The report states that without greater support, steady, hard-won increases in school, university, and technical and vocational education enrolment could be reversed – in some cases permanently – potentially jeopardizing efforts to achieve Sustainable Development Goal 4 of ensuring inclusive and equitable quality education for all.
In a powerful Final Word to the report, the Vodafone Foundation and UNHCR Ambassador for the Instant Network Schools Programme, Mohamed Salah, said: “Ensuring quality education today means less poverty and suffering tomorrow. Unless everyone plays their part, generations of children – millions of them in some of the world’s poorest regions – will face a bleak future.

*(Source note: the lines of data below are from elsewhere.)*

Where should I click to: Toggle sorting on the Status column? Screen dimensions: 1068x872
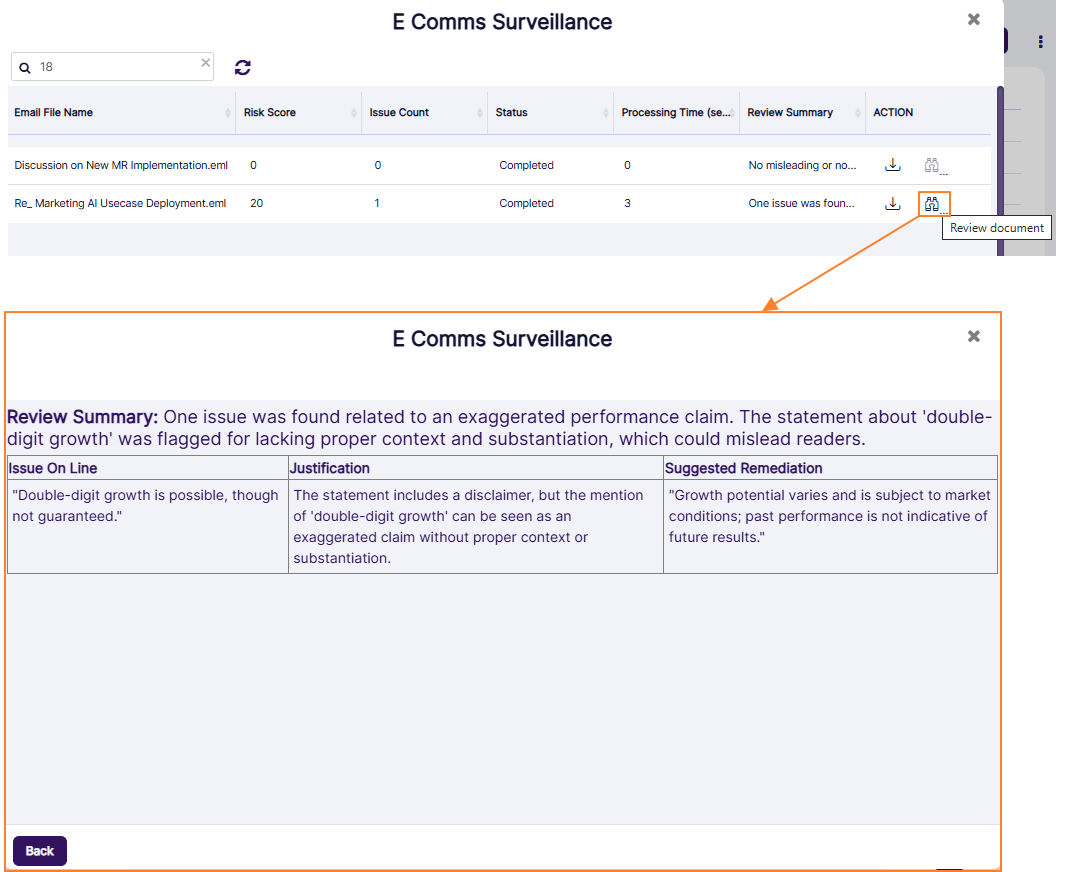pos(606,112)
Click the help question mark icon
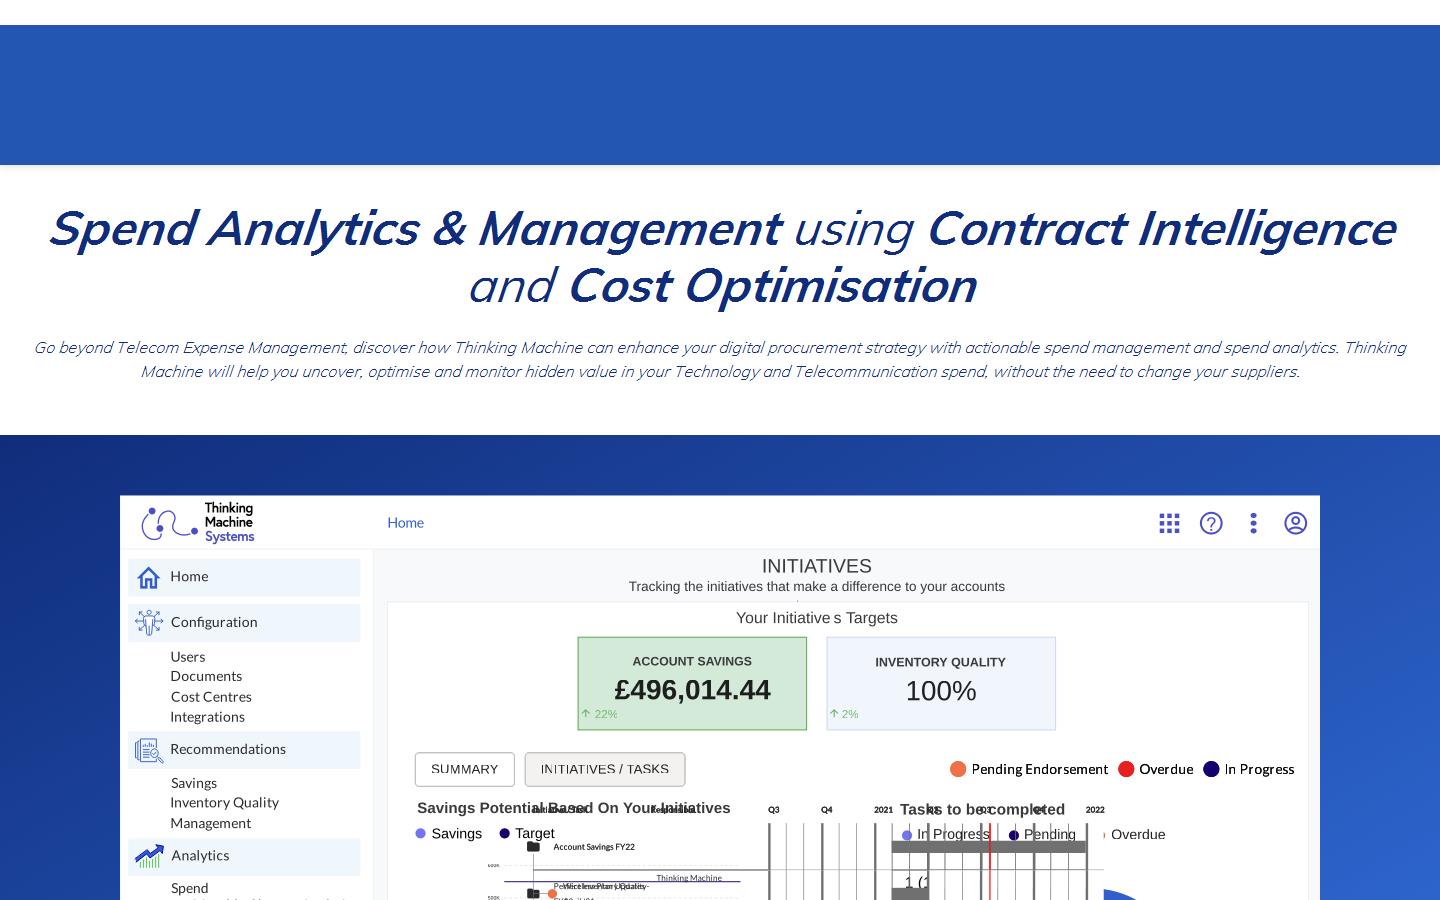 [1211, 522]
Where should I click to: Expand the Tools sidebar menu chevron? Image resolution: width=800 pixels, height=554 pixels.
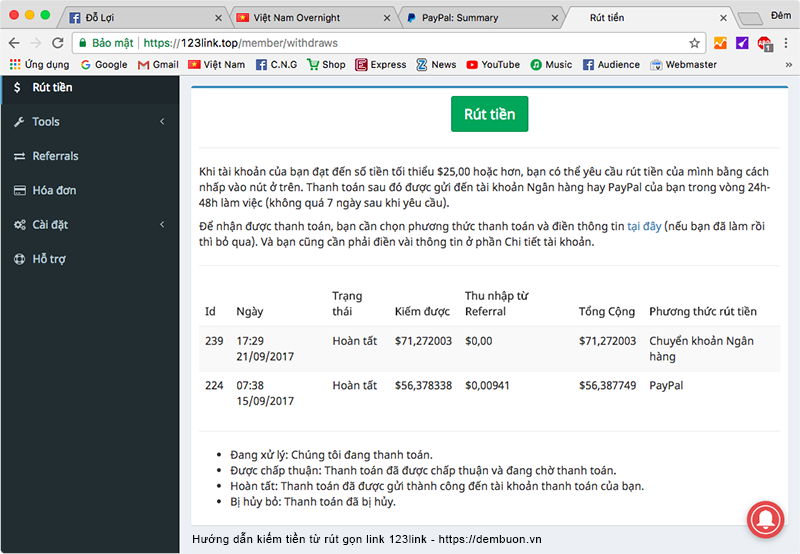(162, 122)
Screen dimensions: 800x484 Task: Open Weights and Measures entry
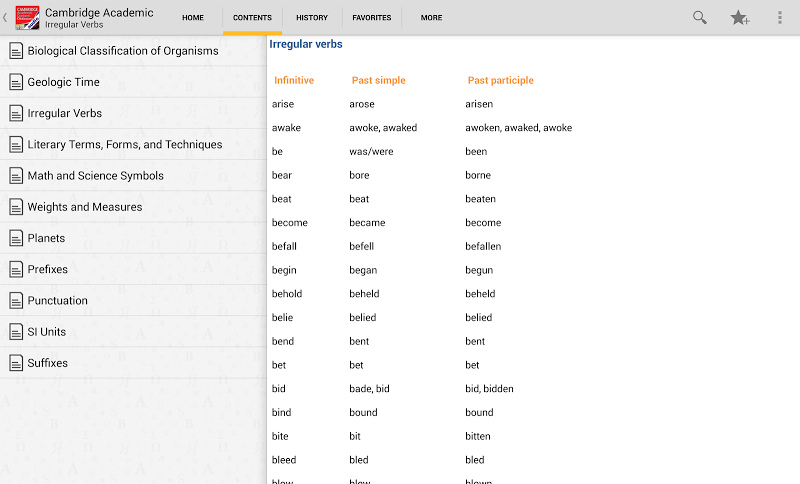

But if we work as a team, as one, we can give them the chance they deserve to have a dignified future. Let’s not miss this opportunity.”
Adapting to the limitations imposed by COVID-19 has been especially tough for the 85 per cent of the world’s refugees who live in developing or least developed countries. Mobile phones, tablets, laptops, good connectivity, cheap or even limitless data, even radio sets … these are often not readily available to displaced communities.
“I am especially concerned with the impact on refugee girls.”
The 2019 data in the report is based on reporting from 12 countries hosting more than half of the world’s refugee children. While there is 77% gross enrolment in primary school, only 31% of youth are enrolled in secondary school. At the level of higher education, only 3% of refugee youth are enrolled.
Far behind global averages, these statistics nevertheless represent progress. Enrolment in secondary education rose, with tens of thousands of refugee children newly attending school; a 2% increase in 2019 alone. However, the pandemic threatens to undo this and other crucial advances. For refugee girls, the threat is particularly grave.
Based on UNHCR data, the Malala Fund has estimated that as a result of COVID-19, half of all refugee girls in secondary school will not return when classrooms reopen this month. For countries where refugee girls’ gross secondary enrolment was already less than 10%, all girls are at risk of dropping out for good – a chilling prediction that would have an impact for generations to come.
“I am especially concerned with the impact on refugee girls. Not only is education a human right, but the protection and economic benefits to refugee girls, their families, and their communities of education are clear. The international community simply cannot afford to fail to provide them with the opportunities that come through education,” says Grandi.